*** Opening of INPUT DATA ***

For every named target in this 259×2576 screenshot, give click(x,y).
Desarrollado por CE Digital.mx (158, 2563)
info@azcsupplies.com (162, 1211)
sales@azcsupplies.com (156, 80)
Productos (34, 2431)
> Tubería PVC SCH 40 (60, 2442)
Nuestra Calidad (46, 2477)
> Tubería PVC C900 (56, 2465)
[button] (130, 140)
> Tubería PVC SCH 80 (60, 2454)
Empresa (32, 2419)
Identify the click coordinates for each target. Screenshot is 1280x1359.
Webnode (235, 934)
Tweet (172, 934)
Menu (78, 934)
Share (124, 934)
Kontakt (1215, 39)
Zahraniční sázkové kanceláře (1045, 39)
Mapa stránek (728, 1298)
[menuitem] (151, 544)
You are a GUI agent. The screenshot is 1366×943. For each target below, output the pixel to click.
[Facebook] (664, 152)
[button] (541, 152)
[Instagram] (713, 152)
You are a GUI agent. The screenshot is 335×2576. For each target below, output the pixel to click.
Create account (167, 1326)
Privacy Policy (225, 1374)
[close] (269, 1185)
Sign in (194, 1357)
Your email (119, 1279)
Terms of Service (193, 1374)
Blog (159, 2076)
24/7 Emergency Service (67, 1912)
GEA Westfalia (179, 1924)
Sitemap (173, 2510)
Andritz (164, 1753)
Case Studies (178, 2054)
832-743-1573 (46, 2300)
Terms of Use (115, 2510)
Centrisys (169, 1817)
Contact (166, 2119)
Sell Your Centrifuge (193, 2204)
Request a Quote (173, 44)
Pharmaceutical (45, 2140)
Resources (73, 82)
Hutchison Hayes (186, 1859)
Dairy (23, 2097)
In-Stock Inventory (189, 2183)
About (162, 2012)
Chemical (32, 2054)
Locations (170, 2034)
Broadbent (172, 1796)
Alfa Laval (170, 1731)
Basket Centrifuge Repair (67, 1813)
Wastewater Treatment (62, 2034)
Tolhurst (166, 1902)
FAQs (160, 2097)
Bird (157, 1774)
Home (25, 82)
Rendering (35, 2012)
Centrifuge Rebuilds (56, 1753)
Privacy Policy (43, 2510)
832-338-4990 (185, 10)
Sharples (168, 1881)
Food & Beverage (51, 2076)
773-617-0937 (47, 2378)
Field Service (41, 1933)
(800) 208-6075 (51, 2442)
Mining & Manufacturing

*** Close of INPUT DATA ***

**YOUR OBJECTIVE**
When a line in the data holds the word "agent", show that line.

**EXPECTED ANSWER**
You are a GUI agent. The screenshot is 1366×943. For each target below, output the pixel to click.
You are a GUI agent. The screenshot is 335×2576. For each target below, output the pixel to click.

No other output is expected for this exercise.